Materials and Methods
This review was conducted in accordance with guidelines set by the Preferred Reporting Items for Systematic Reviews and Meta-Analysis (PRISMA). 8 Our protocol has been registered on PROSPERO (CRD42023481219).
Outcomes
The primary outcome was to assess the efficacy of treatments for GP. Magnitude of response was divided into 4 categories: no response (NR), partial response (PR), significant response (SR), and not specified (NS).
For studies that did not specify an outcome assessment tool, treatment response was classified based on manuscript descriptions.

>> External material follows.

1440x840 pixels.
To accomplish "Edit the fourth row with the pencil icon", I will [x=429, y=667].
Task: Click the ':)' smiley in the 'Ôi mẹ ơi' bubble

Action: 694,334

The outcome assessment method was “physician’s judgment.” SR was defined as: “almost complete clearance,” “complete clearance,” “significant response,” “excellent response,” or a “marked response” after treatment. PR was defined as: a “moderate response” or “partial response” to treatment. NR was defined as: “no response” or “minimal response” or “poor response” to treatment.
For studies that specified an outcome assessment tool, treatment response was classified based on participant score improvement from baseline. SR was defined as: a ≥75% improvement of the patient’s score from baseline. PR was defined as: a ≥25% to ≤75% improvement. NR was defined as: a <25% improvement.

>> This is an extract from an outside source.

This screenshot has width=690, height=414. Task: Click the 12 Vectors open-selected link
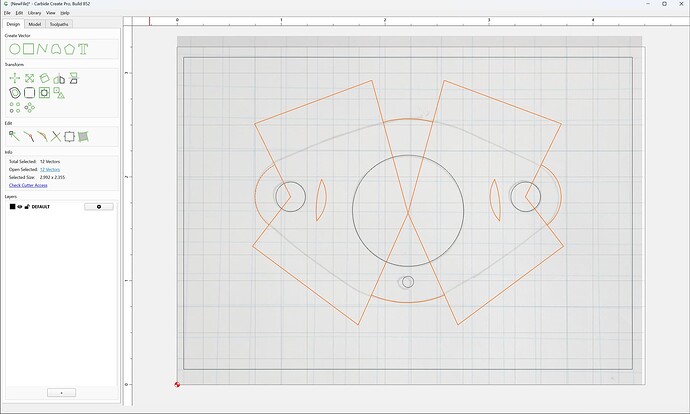[50, 169]
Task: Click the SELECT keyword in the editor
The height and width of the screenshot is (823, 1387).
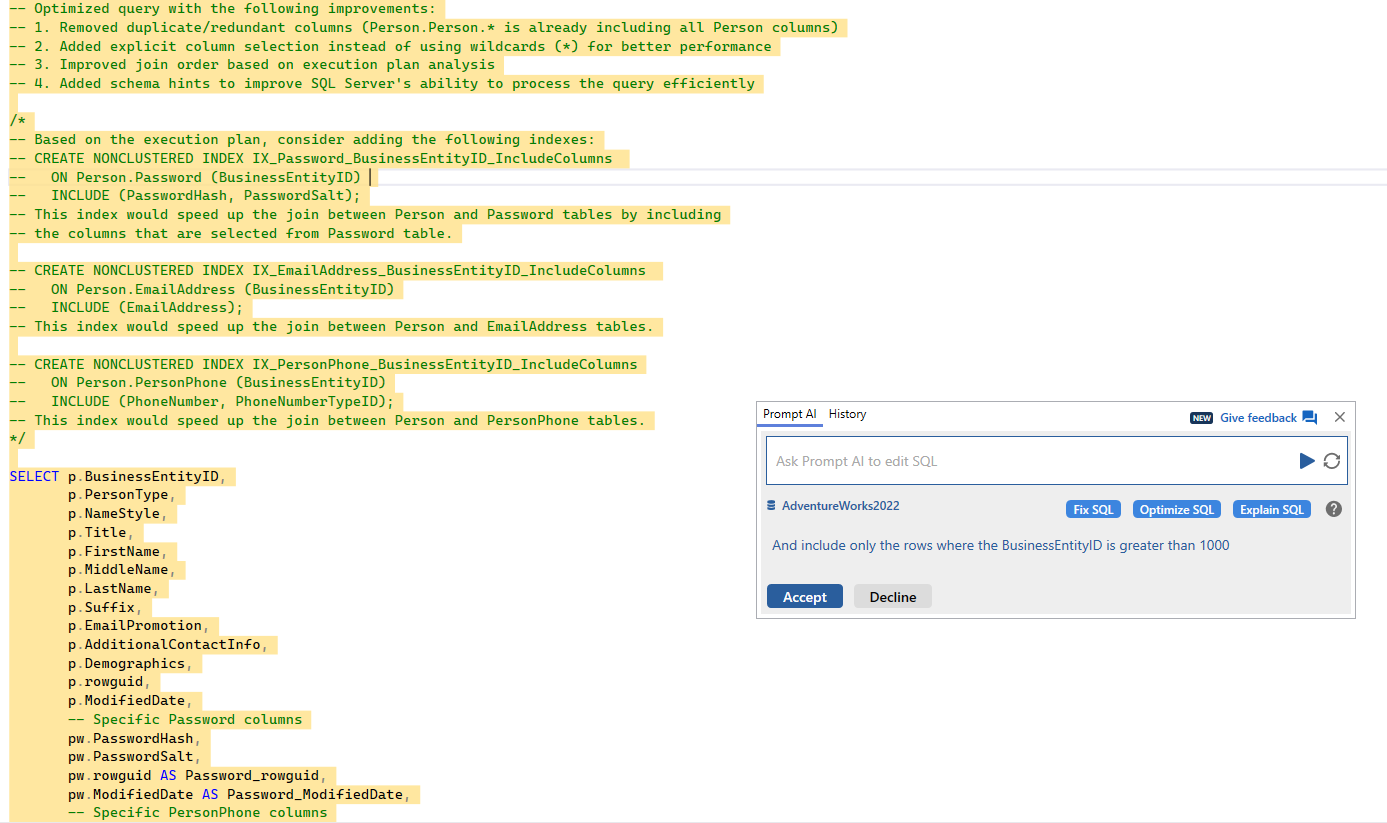Action: tap(34, 476)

The secondary outcome was to investigate the progression of GP to chronic plaque psoriasis. This was done by reporting on the percentage of GP patients who developed plaque psoriasis.
Literature Search
Databases used were MEDLINE (via OVID), Embase (via OVID), Web of Science, and CINAHL (via EBSCOhost) on September 21, 2023, with no date limits. The keywords in our search strategy were “psoriasis” and “guttate.” Subject Headings for “psoriasis,” “streptococcal infections,” and “interleukin-17” were included when possible. See Supplemental Table S1 for the search strategy. The references of included studies were reviewed to identify additional studies.
Study Identification and Selection
A total of 2089 studies were returned by our search strategy. Duplicate studies were highlighted automatically by EndNote, a citation managing software, and were manually de-duplicated. Title, abstract, and full-text screening were performed separately by 2 independent reviewers (T.Z. and J.K.). Conflicts were resolved through discussion. A third reviewer (R.V.) acted as a third opinion if screening discrepancies could not be resolved.
Inclusion and Exclusion Criteria
Studies were included if: (a) study included treatment outcome data for GP.
Studies were excluded if: (a) treatment outcome data for GP participants could not be identified; (b) only an abstract or conference proceeding could be found; (c) article was not in English; (d) study was a literature review.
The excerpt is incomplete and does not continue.